Decreto vaccini. De Biasi (Pd): “Risponde a esigenza salute collettiva”

Decreto vaccini. De Biasi (Pd): “Risponde a esigenza salute collettiva”

Decreto vaccini. De Biasi (Pd): “Risponde a esigenza salute collettiva”
"Esiste anche un problema di bambini che non possono essere vaccinati e che hanno diritto a vivere in un luogo sicuro rispetto al contagio. Questa obbligatorietà dell'anti-morbillo mi pare particolarmente significativa. Durerà 3 anni, al termine dei quali verificheremo se gli italiani hanno capito, o se pensano che la vita di una persona possa essere contrapposta alla collettività". Questo il commento della presidente della XII Commissione del Senato.

La vicenda dei giocatori della Nazionale di pallanuoto colpiti dal morbillo "conferma quanto sia importante procedere con la vaccinazione. Credo che questo decreto, così come lo abbiamo modificato, risponda all'esigenza di salute collettiva". A ribadirlo all'AdnKronos Salute è Emilia Grazia De Biasi, presidente della Commissione Igiene e Sanità del Senato.
 
De Biasi affronta l'argomento a margine del workshop 'Vincere la sfida delle demenze. Un focus sulla Malattia di Alzhimer', organizzato oggi a Roma da The European House Ambrosetti, con il supporto incondizionato di Msd Italia. "Si tratta di un'epidemia – sottolinea l'esponente del Pd – Il morbillo ritorna clamorosamente dopo esser scomparso. Non possiamo permetterci chei 3.500 casi certificati nell'aprile del 2017 in Italia possano aumentare a dismisura".
 
"Non possiamo permettere – prosegue De Biasi – che i cali vaccinali sul morbillo arrivino fino a una copertura del 70% quando sappiamo che la soglia di sicurezza è 93-95%, quella della cosidetta immunità di gregge.

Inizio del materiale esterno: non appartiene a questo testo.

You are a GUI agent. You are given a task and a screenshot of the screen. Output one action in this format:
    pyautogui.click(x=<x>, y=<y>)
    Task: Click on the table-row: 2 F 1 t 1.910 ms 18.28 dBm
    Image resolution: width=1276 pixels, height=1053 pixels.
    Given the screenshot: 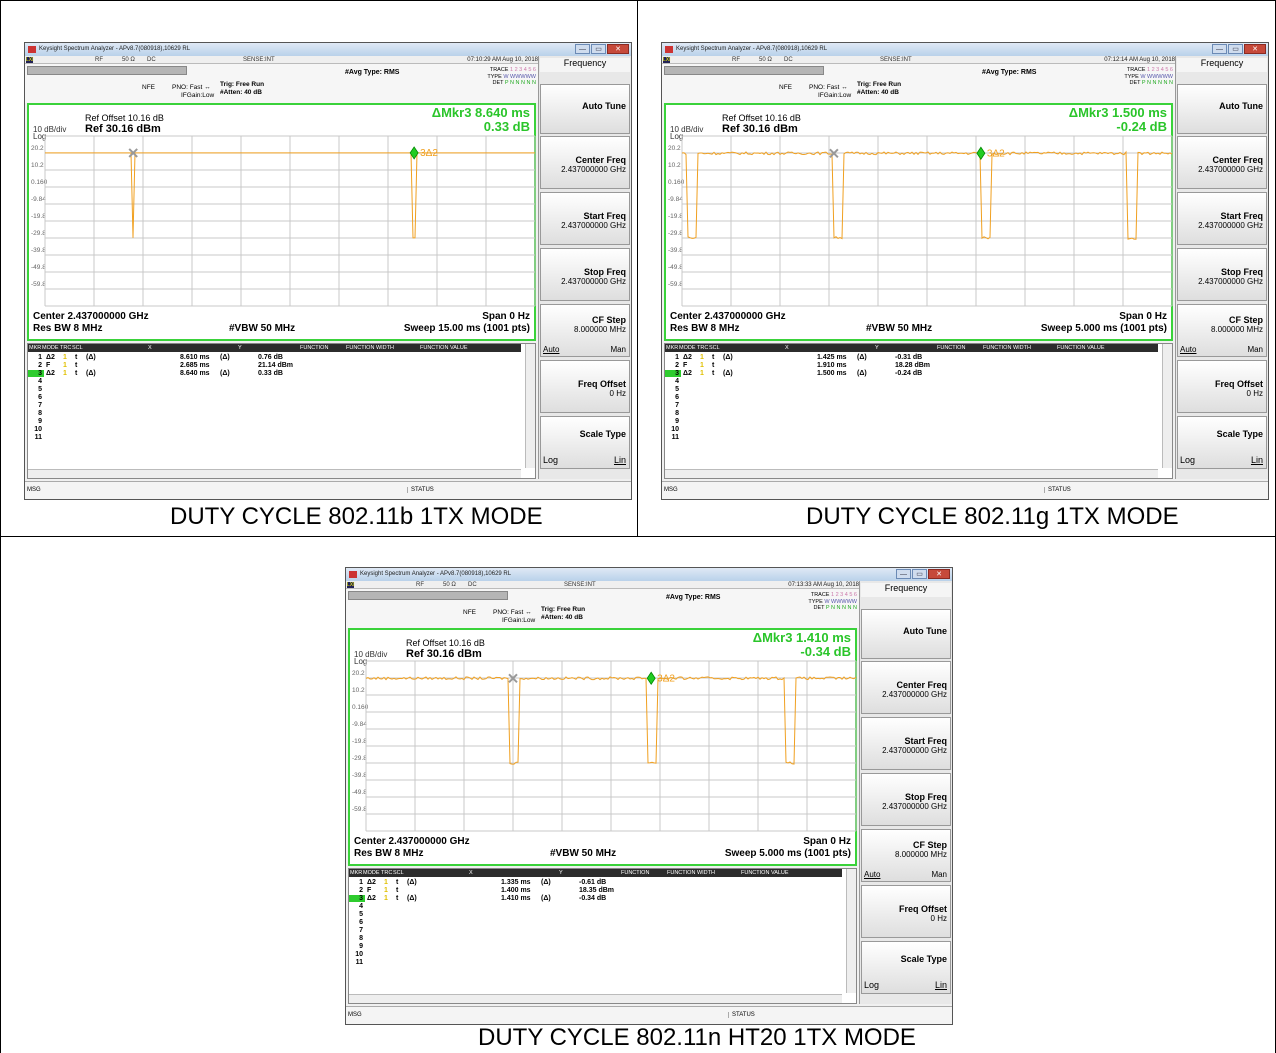 What is the action you would take?
    pyautogui.click(x=905, y=366)
    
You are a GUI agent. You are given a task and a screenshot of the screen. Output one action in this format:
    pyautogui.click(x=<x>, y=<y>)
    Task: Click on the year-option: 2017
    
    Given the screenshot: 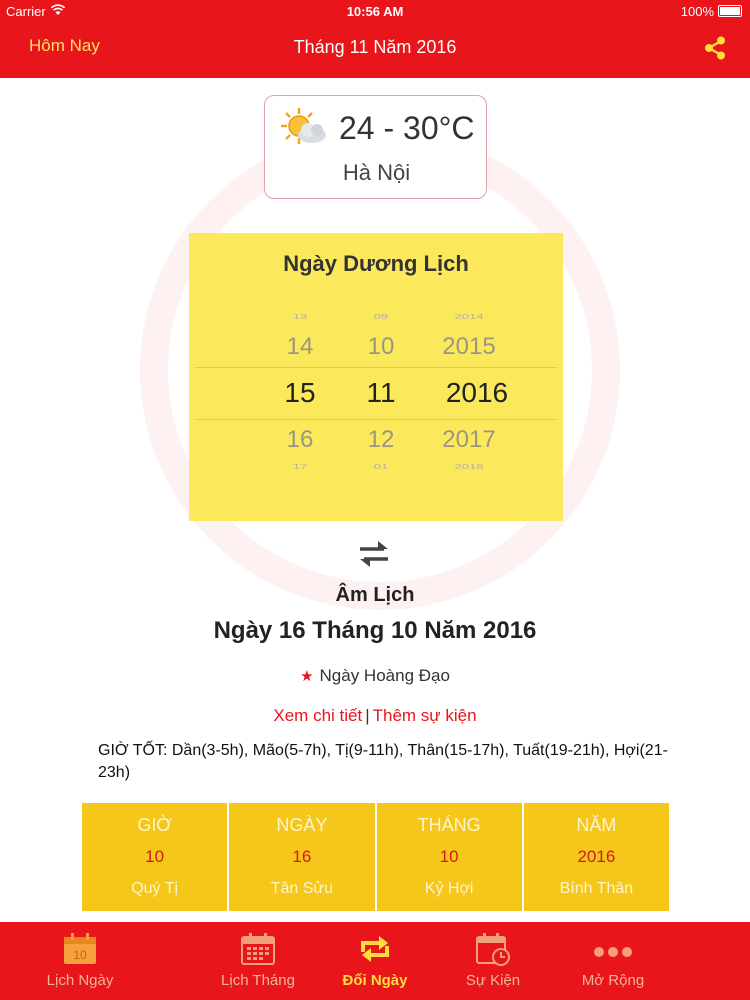 What is the action you would take?
    pyautogui.click(x=469, y=440)
    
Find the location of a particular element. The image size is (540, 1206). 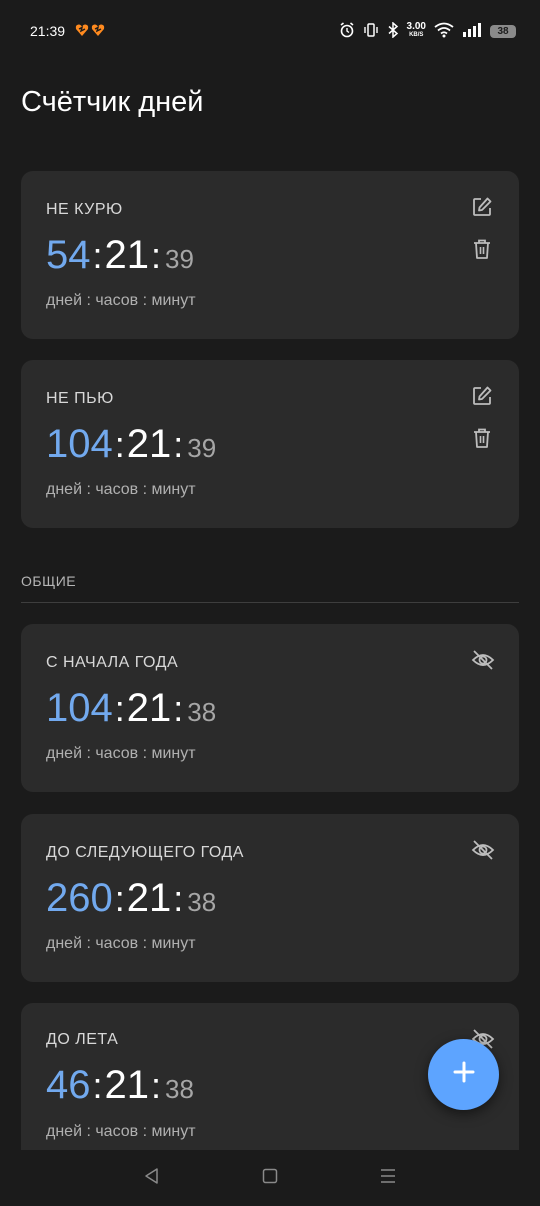

battery-icon: 38 is located at coordinates (503, 31).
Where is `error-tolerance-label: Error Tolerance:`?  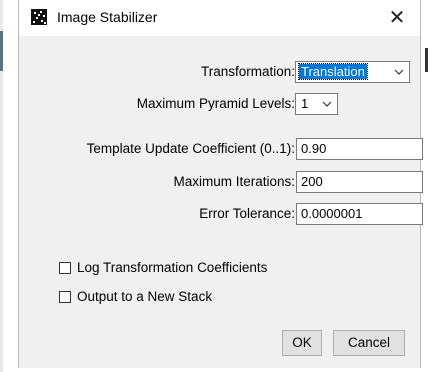 error-tolerance-label: Error Tolerance: is located at coordinates (247, 214).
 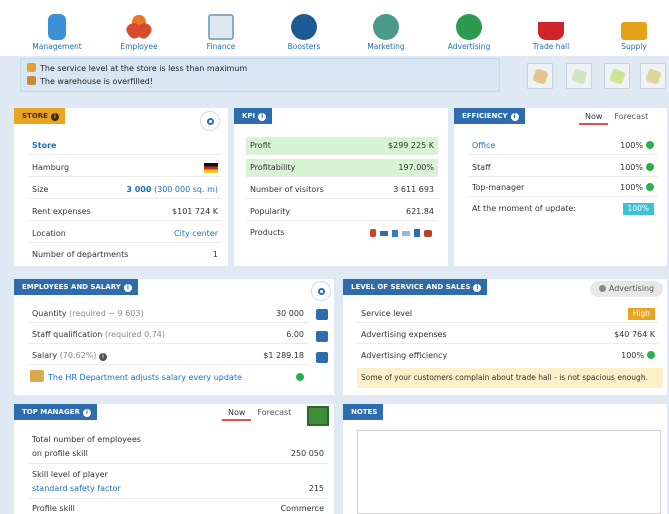 I want to click on size-value: 3 000 (300 000 sq. m), so click(x=172, y=190).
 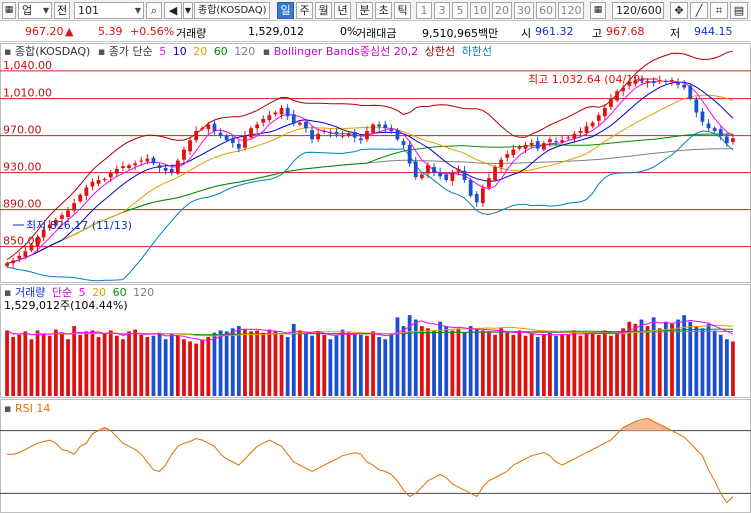 I want to click on market-type-label: 업, so click(x=28, y=10).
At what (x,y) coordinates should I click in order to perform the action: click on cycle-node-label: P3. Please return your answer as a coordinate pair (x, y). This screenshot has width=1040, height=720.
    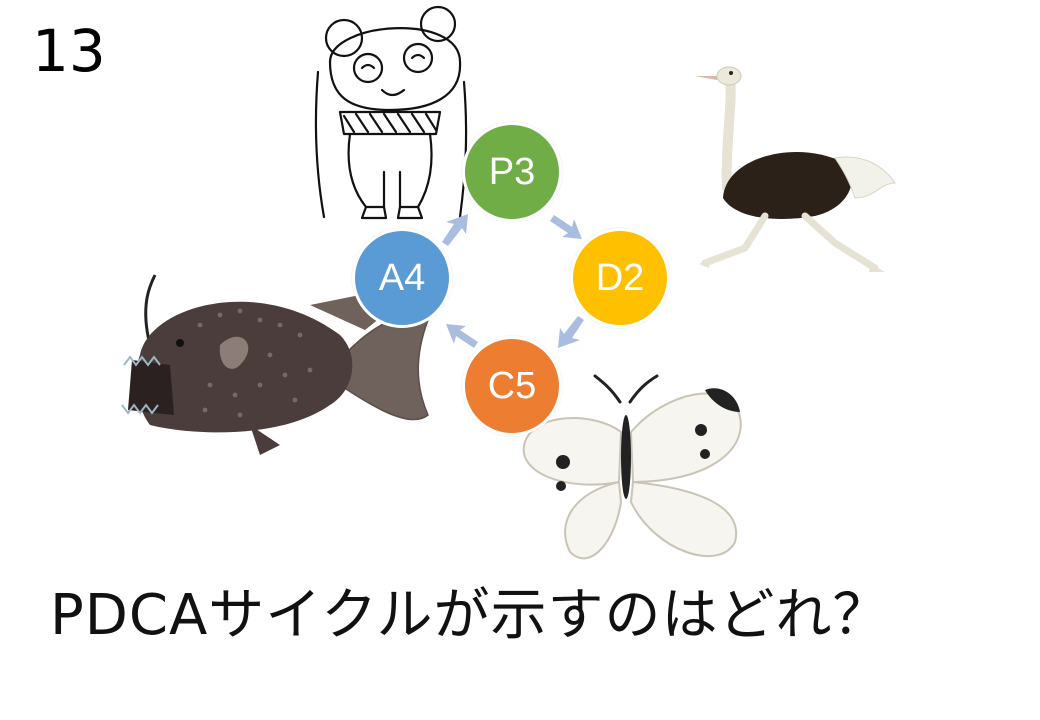
    Looking at the image, I should click on (512, 172).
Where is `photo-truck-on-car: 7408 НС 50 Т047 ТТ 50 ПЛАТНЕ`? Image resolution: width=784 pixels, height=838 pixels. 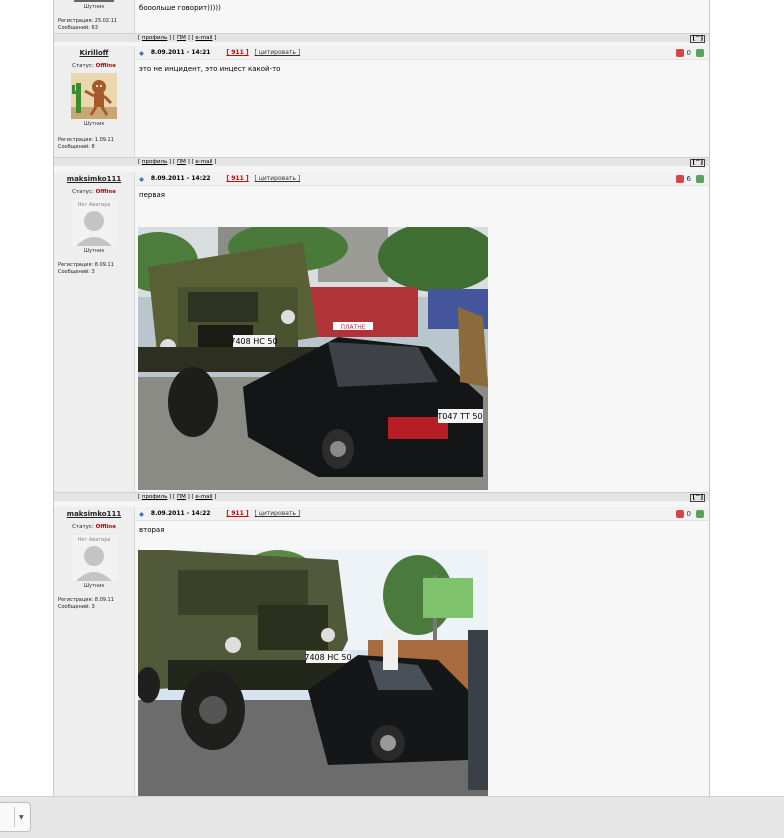 photo-truck-on-car: 7408 НС 50 Т047 ТТ 50 ПЛАТНЕ is located at coordinates (313, 358).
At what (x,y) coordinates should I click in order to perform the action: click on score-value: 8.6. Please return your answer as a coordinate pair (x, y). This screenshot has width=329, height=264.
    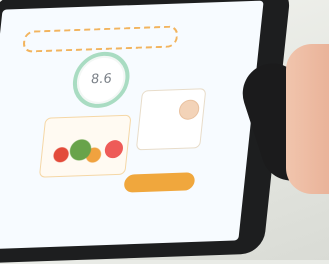
    Looking at the image, I should click on (102, 80).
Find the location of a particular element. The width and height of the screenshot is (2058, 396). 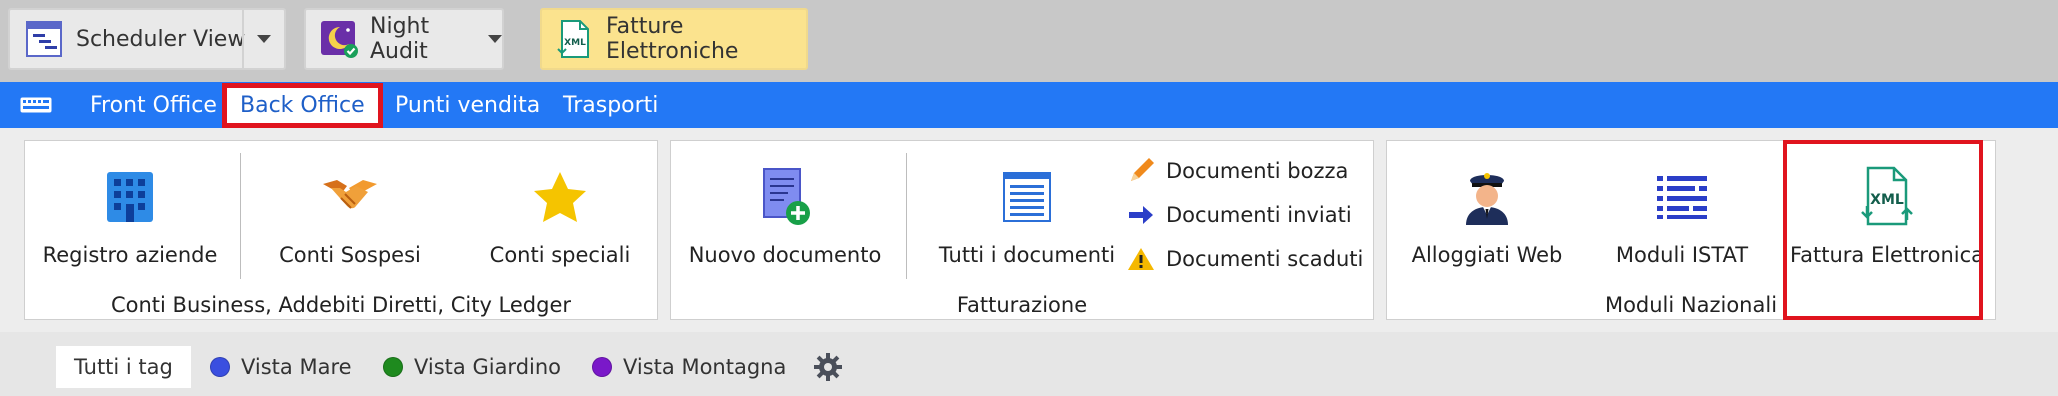

tag-vista-giardino: Vista Giardino is located at coordinates (472, 367).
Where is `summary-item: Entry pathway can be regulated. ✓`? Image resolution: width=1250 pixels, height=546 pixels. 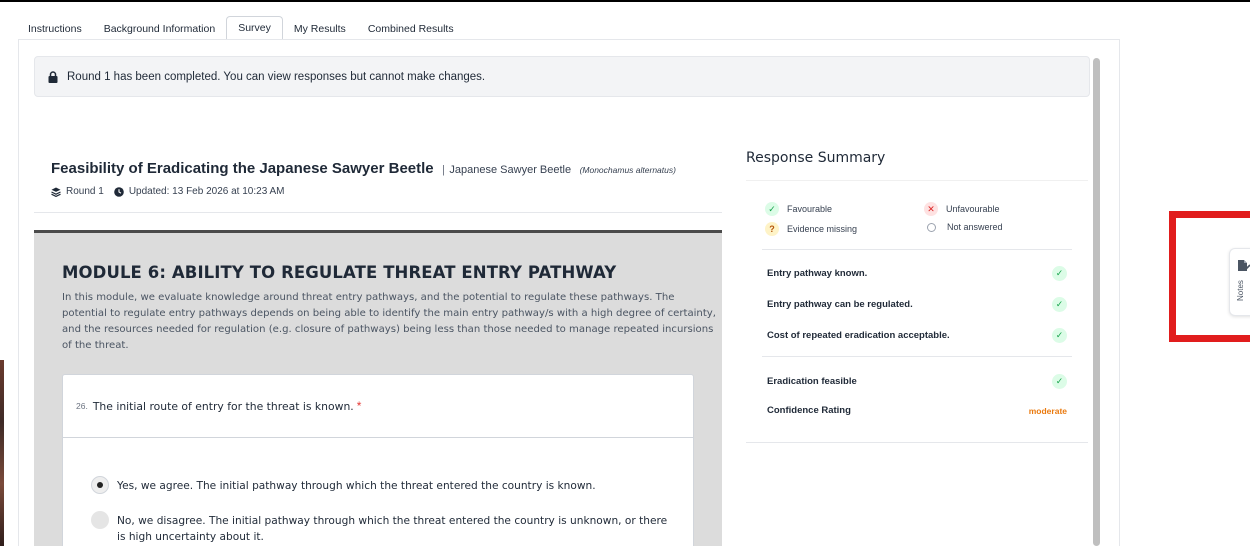 summary-item: Entry pathway can be regulated. ✓ is located at coordinates (917, 304).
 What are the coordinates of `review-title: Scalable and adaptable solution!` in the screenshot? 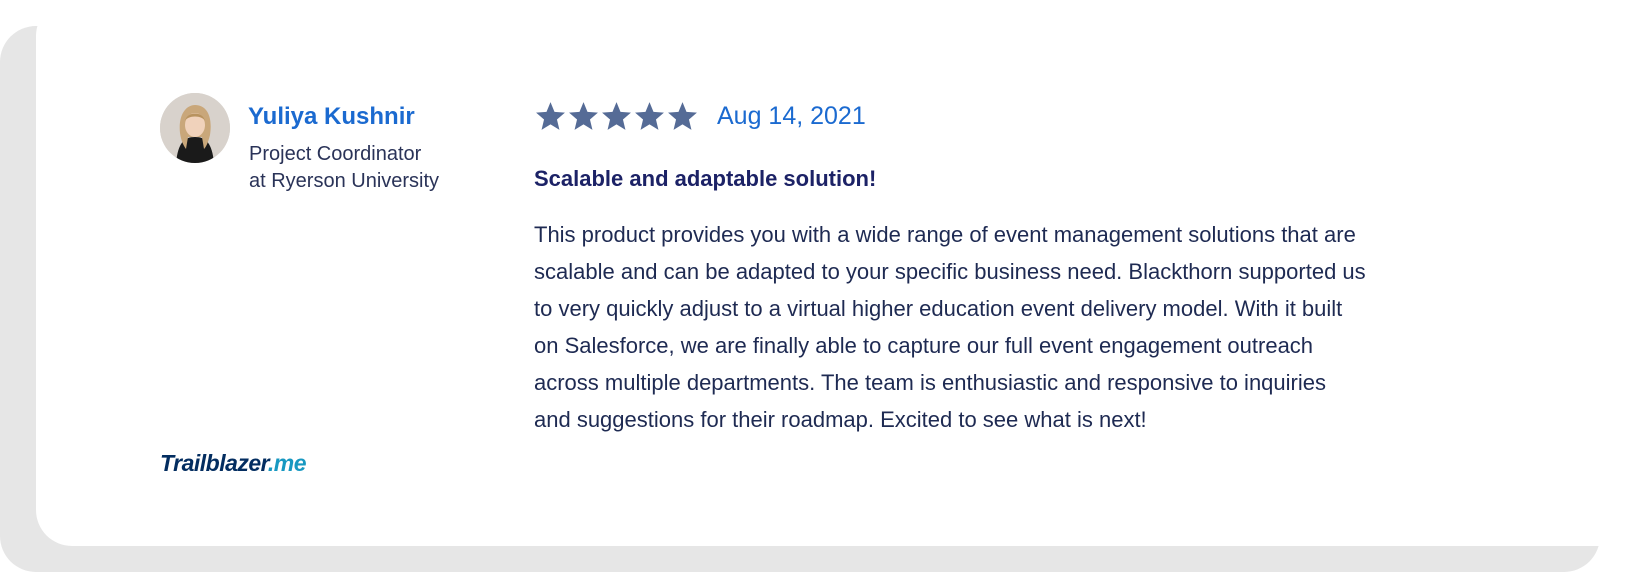 It's located at (706, 178).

Esiste anche un problema di bambini che non possono essere vaccinati e che hanno diritto a vivere in un luogo sicuro rispetto al contagio. Questa obbligatorietà dell'anti-morbillo inserita nel decreto mi pare particolarmente significativa – osserva – Durerà 3 anni, al termine dei quali verificheremo e vedremo se effettivamente gli italiani hanno capito, o se pensano che la vita di una persona possa essere contrapposta alla collettività". 
 
"Capisco l'allarme di tante famiglie, però non può essere messa sullo stesso piano la magia con la scienza e la medicina. Uno non vale uno. Bisogna spiegare che i vaccini sono sicuri, mentre sono state dette tante sciocchezze. Quella forma di egoismo sociale per cui 'se sono a posto io è a posto il resto del mondo' non può funzionare – conclude la senatrice dem – a maggior ragione nel caso di malattie che possono portare anche alla morte".